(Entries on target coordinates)
#####

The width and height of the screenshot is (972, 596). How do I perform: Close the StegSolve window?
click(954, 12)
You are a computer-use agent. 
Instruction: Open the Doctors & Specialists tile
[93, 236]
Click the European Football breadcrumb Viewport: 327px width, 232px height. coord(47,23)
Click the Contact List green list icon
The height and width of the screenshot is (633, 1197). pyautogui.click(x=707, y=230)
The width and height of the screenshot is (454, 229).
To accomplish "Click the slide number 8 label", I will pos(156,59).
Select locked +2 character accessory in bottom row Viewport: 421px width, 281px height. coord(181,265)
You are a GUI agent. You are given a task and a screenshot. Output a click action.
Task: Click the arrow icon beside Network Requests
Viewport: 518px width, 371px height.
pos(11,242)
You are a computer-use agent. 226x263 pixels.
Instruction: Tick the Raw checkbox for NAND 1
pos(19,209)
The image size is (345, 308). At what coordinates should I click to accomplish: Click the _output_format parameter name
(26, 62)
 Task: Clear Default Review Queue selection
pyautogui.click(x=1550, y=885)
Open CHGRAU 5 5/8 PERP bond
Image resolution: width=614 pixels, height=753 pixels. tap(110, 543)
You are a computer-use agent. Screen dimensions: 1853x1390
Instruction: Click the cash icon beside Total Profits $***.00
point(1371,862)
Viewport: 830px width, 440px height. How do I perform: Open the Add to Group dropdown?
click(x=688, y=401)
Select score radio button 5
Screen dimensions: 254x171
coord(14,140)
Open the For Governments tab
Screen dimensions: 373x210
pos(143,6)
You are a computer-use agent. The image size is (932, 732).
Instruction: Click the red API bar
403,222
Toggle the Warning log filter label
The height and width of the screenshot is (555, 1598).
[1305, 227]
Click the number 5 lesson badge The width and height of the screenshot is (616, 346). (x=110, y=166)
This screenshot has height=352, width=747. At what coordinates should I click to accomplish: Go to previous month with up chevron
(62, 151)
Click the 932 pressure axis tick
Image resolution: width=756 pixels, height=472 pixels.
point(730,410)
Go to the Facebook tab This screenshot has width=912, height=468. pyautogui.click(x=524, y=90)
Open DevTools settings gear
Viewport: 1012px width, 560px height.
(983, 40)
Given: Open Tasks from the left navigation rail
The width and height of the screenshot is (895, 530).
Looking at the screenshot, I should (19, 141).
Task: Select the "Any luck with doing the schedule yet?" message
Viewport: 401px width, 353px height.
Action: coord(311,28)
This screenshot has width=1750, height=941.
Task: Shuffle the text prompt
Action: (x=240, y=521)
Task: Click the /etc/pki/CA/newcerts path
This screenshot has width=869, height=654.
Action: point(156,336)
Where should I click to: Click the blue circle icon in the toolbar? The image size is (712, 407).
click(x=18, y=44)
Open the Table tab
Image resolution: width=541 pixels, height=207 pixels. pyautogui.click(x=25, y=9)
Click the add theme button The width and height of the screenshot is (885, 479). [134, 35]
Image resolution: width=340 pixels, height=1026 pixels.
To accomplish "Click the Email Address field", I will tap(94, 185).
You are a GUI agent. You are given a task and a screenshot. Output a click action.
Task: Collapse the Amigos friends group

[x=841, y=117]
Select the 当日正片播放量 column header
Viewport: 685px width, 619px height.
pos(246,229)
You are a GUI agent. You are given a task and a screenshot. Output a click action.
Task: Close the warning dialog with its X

#####

### Problem statement:
Can you reproduce all of the material above line for line, without changing anything?

### Task solution:
The width and height of the screenshot is (972, 596). How do I perform: Close the StegSolve window?
click(954, 12)
You are a computer-use agent. 
Instruction: Open the Doctors & Specialists tile
[93, 236]
Click the European Football breadcrumb Viewport: 327px width, 232px height. coord(47,23)
Click the Contact List green list icon
The height and width of the screenshot is (633, 1197). pyautogui.click(x=707, y=230)
The width and height of the screenshot is (454, 229).
To accomplish "Click the slide number 8 label", I will pos(156,59).
Select locked +2 character accessory in bottom row Viewport: 421px width, 281px height. coord(181,265)
You are a GUI agent. You are given a task and a screenshot. Output a click action.
Task: Click the arrow icon beside Network Requests
Viewport: 518px width, 371px height.
pos(11,242)
You are a computer-use agent. 226x263 pixels.
Instruction: Tick the Raw checkbox for NAND 1
pos(19,209)
The image size is (345, 308). At what coordinates should I click to accomplish: Click the _output_format parameter name
(26, 62)
 Task: Clear Default Review Queue selection
pyautogui.click(x=1550, y=885)
Open CHGRAU 5 5/8 PERP bond
Image resolution: width=614 pixels, height=753 pixels. tap(110, 543)
You are a computer-use agent. Screen dimensions: 1853x1390
Instruction: Click the cash icon beside Total Profits $***.00
point(1371,862)
Viewport: 830px width, 440px height. How do I perform: Open the Add to Group dropdown?
click(x=688, y=401)
Select score radio button 5
Screen dimensions: 254x171
coord(14,140)
Open the For Governments tab
Screen dimensions: 373x210
pos(143,6)
You are a computer-use agent. The image size is (932, 732).
Instruction: Click the red API bar
403,222
Toggle the Warning log filter label
The height and width of the screenshot is (555, 1598).
[1305, 227]
Click the number 5 lesson badge The width and height of the screenshot is (616, 346). (x=110, y=166)
This screenshot has height=352, width=747. At what coordinates should I click to accomplish: Go to previous month with up chevron
(62, 151)
Click the 932 pressure axis tick
Image resolution: width=756 pixels, height=472 pixels.
point(730,410)
Go to the Facebook tab This screenshot has width=912, height=468. pyautogui.click(x=524, y=90)
Open DevTools settings gear
Viewport: 1012px width, 560px height.
(983, 40)
Given: Open Tasks from the left navigation rail
The width and height of the screenshot is (895, 530).
Looking at the screenshot, I should (19, 141).
Task: Select the "Any luck with doing the schedule yet?" message
Viewport: 401px width, 353px height.
Action: coord(311,28)
This screenshot has width=1750, height=941.
Task: Shuffle the text prompt
Action: (x=240, y=521)
Task: Click the /etc/pki/CA/newcerts path
This screenshot has width=869, height=654.
Action: point(156,336)
Where should I click to: Click the blue circle icon in the toolbar? The image size is (712, 407).
click(x=18, y=44)
Open the Table tab
Image resolution: width=541 pixels, height=207 pixels. pyautogui.click(x=25, y=9)
Click the add theme button The width and height of the screenshot is (885, 479). [134, 35]
Image resolution: width=340 pixels, height=1026 pixels.
To accomplish "Click the Email Address field", I will tap(94, 185).
You are a GUI agent. You are given a task and a screenshot. Output a click action.
Task: Collapse the Amigos friends group

[x=841, y=117]
Select the 当日正片播放量 column header
Viewport: 685px width, 619px height.
pos(246,229)
You are a GUI agent. You are given a task and a screenshot. Output a click action.
Task: Close the warning dialog with its X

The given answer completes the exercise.